Nos plats arrivèrent, coupant court à la discussion, qui avait pris trop de sérieux à mon goût. Je souhaitais que l’on passe un moment pour apprendre à mieux se connaître, pas pour déprimer ensemble sur les risques de se faire attraper.

— Ce que je me demande, c’est comment tu as pu voir la salle dont tu m’as parlé la dernière fois, me fit Mattheus.

— La salle des archives ?

— Ouais.

— J’arrive plus à me rappeler comment j’ai réussi à y aller. C’est juste… t’as jamais eu l’impression d’un déjà-vu ? Sans arriver à mettre le doigt sur le souvenir en lui-même ?

— Pas vraiment.

Je haussais les épaules. À vrai dire, j’ignorais quelles autres précisions je pouvais lui apporter. Ce n’était pas comme si j’arrivais à retrouver cet endroit, de toute façon.

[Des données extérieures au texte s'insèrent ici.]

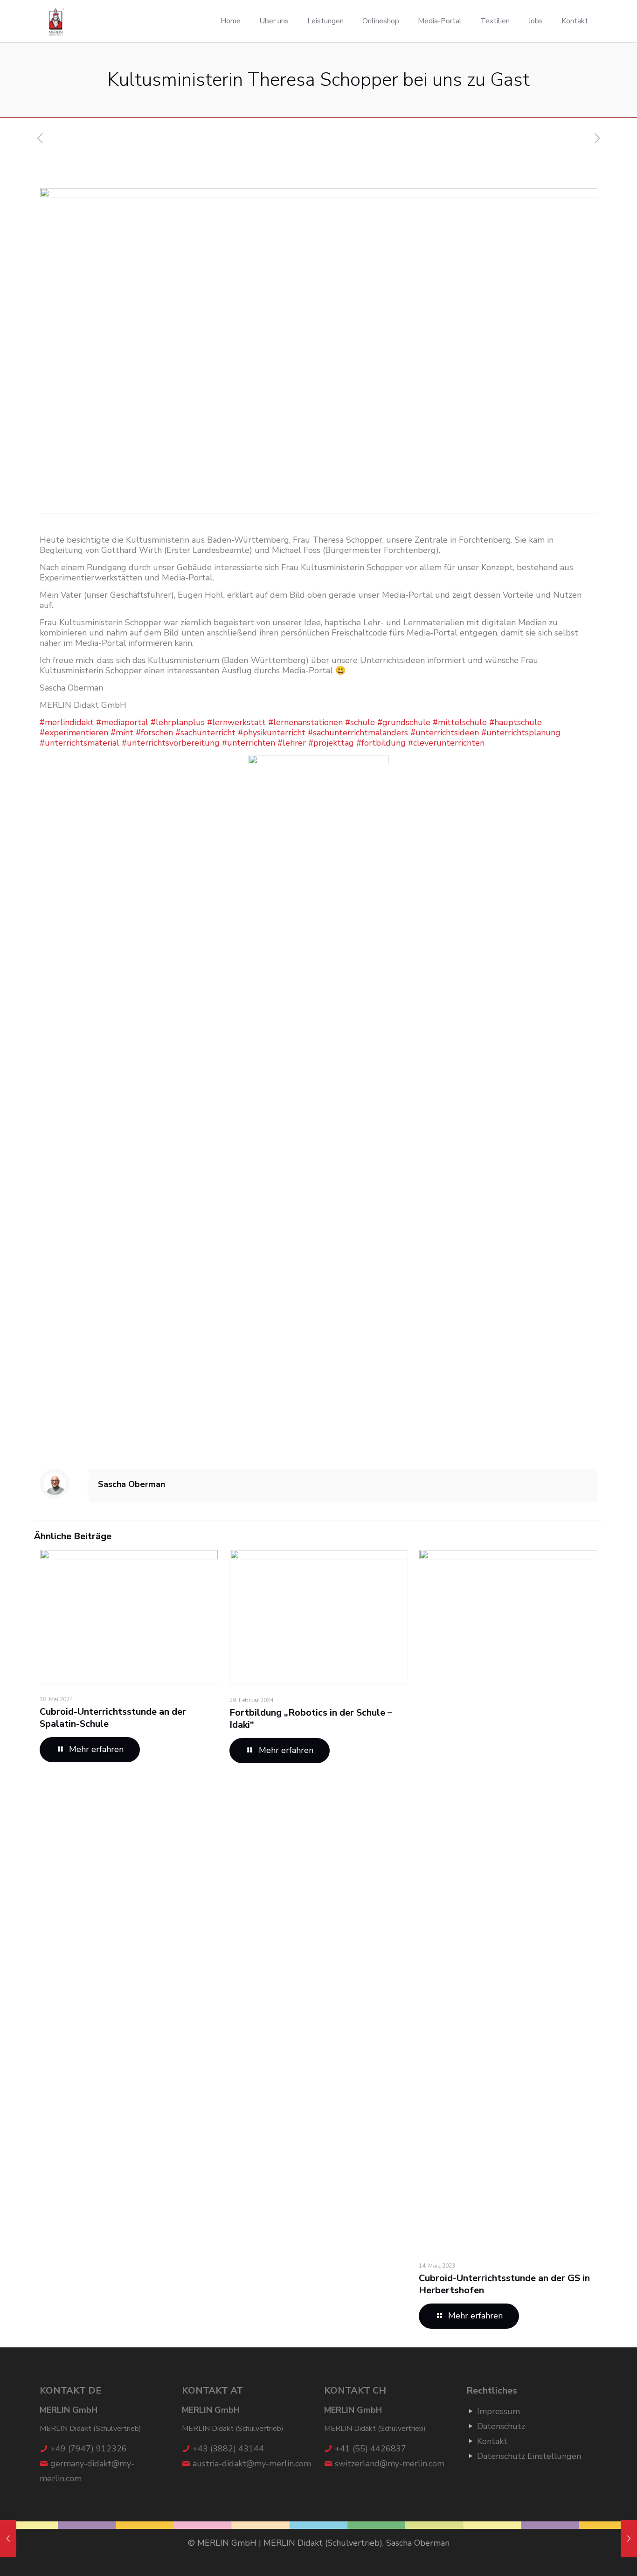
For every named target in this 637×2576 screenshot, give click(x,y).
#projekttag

— J’ai vu où c’était, et je te conseille vraiment de ne pas chercher à y aller. Cette pièce est plus gardée que n’importe quelle autre pièce au monde.

— Les prisons aussi sont bien gardées, plaisantai-je.

Mattheus fronça les sourcils.

— Elle est comment, cette pièce, au juste ? lui demandais-je, reprenant mon sérieux.

— Alice…

— Tu croyais que je lâcherais l’affaire aussi facilement ? le taquinais-je. J’ai besoin de trouver cette pièce.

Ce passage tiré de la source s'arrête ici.